Checking the output of the Apply Model Operators 'lab' port reveals the labeled data set with predictions obtained from applying the model to an unseen data set. Inspecting the model shows a Collection of 10 random trees that build up the random forest and contribute to the predictive process. Looking at the output of the 'wei' port from the Random Forest Operator provides information about the Attribute weights. These weights contain importance values regarding the predictive power of an Attribute to the overall decision of the random forest.
Random forest for regression
ln this tutorial process a random forest is used for regression. The 'Polynominal' data set with a numerical target Attribute is used as a label. Before training the model the data set is split into a training and a test set. Afterwards the regressed values are compared with the label values to obtain a performance measure using the Performance (Regression) Operator.

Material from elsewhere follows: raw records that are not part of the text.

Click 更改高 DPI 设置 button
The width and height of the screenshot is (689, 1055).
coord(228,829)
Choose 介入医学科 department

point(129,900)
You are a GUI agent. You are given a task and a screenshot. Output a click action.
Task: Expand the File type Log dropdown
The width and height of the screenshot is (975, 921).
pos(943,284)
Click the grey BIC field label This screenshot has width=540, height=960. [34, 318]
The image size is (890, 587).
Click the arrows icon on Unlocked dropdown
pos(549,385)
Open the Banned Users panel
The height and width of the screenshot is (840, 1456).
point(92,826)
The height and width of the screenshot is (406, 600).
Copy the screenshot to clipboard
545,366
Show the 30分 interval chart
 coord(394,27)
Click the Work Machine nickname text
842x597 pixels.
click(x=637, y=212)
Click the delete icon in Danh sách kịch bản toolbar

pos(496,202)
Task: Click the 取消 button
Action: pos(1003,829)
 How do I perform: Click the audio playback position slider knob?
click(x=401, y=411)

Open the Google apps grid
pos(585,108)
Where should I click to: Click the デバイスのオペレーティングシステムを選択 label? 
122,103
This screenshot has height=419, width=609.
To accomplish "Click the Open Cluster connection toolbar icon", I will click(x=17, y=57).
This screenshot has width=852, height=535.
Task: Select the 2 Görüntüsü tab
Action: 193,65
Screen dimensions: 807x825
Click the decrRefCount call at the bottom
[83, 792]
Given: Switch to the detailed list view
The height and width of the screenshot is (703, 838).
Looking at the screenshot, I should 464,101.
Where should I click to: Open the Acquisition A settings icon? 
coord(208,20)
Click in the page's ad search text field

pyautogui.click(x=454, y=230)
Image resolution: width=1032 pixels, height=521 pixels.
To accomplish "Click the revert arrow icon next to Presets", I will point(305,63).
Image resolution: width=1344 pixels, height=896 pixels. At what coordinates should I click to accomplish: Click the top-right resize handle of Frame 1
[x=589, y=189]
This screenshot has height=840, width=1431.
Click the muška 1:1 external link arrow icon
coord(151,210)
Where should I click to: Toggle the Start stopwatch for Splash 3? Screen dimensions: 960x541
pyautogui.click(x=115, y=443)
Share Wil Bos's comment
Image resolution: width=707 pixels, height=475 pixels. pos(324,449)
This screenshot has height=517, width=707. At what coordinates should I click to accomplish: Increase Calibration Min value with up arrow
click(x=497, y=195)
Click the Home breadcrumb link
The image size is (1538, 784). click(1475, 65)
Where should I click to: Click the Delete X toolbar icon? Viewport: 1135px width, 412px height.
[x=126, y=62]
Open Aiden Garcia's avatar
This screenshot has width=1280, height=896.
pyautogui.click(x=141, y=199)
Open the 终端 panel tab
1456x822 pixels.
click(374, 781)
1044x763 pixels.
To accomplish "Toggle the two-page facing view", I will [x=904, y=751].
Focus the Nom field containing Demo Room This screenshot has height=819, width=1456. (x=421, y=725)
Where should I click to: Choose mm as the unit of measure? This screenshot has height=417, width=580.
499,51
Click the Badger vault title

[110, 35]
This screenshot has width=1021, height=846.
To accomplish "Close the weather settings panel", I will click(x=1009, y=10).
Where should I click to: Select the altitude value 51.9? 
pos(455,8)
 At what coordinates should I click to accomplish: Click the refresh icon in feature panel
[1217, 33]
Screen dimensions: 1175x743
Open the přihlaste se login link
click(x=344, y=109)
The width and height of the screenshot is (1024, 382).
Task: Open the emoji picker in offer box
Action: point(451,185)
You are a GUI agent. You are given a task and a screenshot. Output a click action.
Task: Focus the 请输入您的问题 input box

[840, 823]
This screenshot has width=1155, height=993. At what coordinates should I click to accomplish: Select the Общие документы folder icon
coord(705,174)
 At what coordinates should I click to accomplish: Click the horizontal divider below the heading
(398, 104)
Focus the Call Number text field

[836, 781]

Comparison between decision tree and random forest
In this tutorial process a comparison highlighting the difference between decision trees and random forest is shown. The 'Polynominal' sample data set is split into a training and a test set. Afterwards each training data set is used to generate a decision tree and a random forest model for regression. Applying the models to the test data sets and evaluating the performance shows that both methods provide similar results with a difference in deviation of the result when applied to test data.